En una época como la nuestra, en que hay temor de expresar lo que se salga del pensamiento único y en que la conducta se procura mantener en el cauce de lo políticamente correcto, los herejes son un modelo. Un auténtico modelo de comportamiento social. Herejía deriva del griego haíresis, que significa opinión, creencia, criterio. Todas esas cosas las tuvieron los herejes. Y además tuvieron el valor de decir lo que pensaban y de morir por sus ideas. A muchos de ellos les hubiera resultado fácil retractarse en el último momento y librarse de la cárcel o la muerte, pero no lo hicieron, porque lo que pensaban lo pensaban con honradez, y no se traicionaron a sí mismos.
Hoy, los disidentes pagan un alto precio de soledad y de vacío. Romper con el orden establecido lleva a sentirse desgarrado de la sociedad, e incluso a sentir el desgarro de sí mismo.
Ya no se habla de herejías ni de herejes. En nuestro tiempo la idea de herejía se ha desvanecido, afortunadamente. Sigue estando la definición en el Codex, pero la palabra tiene demasiados ecos lúgubres para que se siga usando en su sentido propio. Además, muchos herejes históricos estarían hoy dentro de la más absoluta ortodoxia, y se corre el riesgo de volver a cometer el mismo error. Pero la palabra sigue viva en un sentido más coloquial para referirse a los que se apartan de las reglas escritas o no escritas de los grupos humanos.
En estas páginas se esboza la vida y el pensamiento de veintidós herejes. ¿Por qué veintidós? Quizá porque veintidós fueron las vidas imaginadas por Marcel Schwob, con las que este libro está remotamente emparentado. Solo remotamente: aunque parezcan fantásticas e inverosímiles, las vidas de estos veintidós herejes son absolutamente reales. Pero de esa realidad que, como tantas veces, se aproxima a la ficción.

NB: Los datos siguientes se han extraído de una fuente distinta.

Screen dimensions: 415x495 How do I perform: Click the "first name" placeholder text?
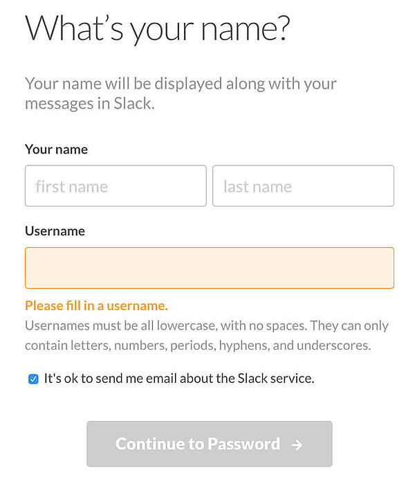click(72, 186)
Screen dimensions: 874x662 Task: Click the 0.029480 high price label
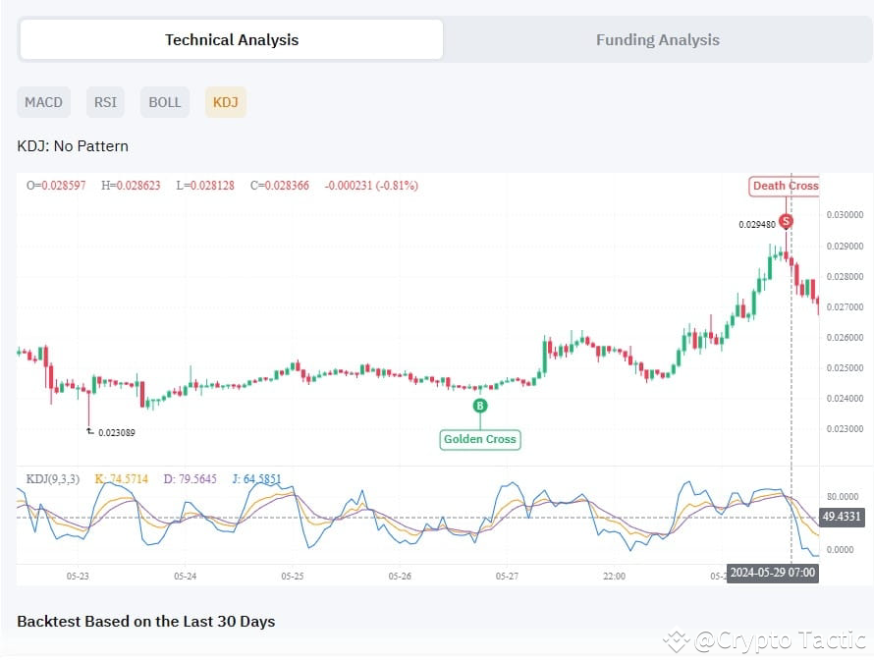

Las vidas y los pensamientos solo se esbozan: son dibujos de trazo grueso, que marcan los rasgos esenciales de cada personaje. Como si solo tuviéramos un rato para conocer a cada hereje, porque nos lo hubieran presentado en una reunión de amigos que terminara pronto.
Casi todos los herejes que aparecen en estas páginas padecen un mismo mal, y un mal que en muchos casos les lleva hasta la muerte. Es ese espíritu geométrico que desfigura la visión del mundo, tanto del visible como del invisible. Ya lo advirtió Fénelon en su célebre carta al marqués de Blainville: «Sobre todo, no se deje usted hechizar por la atracción diabólica de la geometría. Nada apagaría tanto en usted la gracia, el recogimiento y la vida del espíritu». Porque una cosa es la razón y otra, esta sí que nefasta, el racionalismo.
Unamuno, al que el obispo Antonio Pildáin llamó, en una célebre carta pastoral, «hereje máximo y maestro de herejías», escribió unas palabras en su Diario íntimo que sin embargo revelan, como pocas, lo que les falta a los herejes: «Hay que buscar la verdad y no la razón de las cosas, y la verdad se busca con la humildad».
En los complejos y sinuosos procesos de herejía a los que se alude en este libro se hablaba de palabras oídas desde lejos, de gestos interpretados con suspicacia, de conductas que se salían de la regla, y a veces, también, de creencias intrépidas o extravagantes. Pero en esos procesos Dios no estaba. No existía la misericordia ni el perdón. Porque una cosa era precisar la doctrina y otra cosa era encender la pira. Lo primero no exigía lo segundo. Habría bastado con cincelar la estatua sin necesidad de clavar el cincel.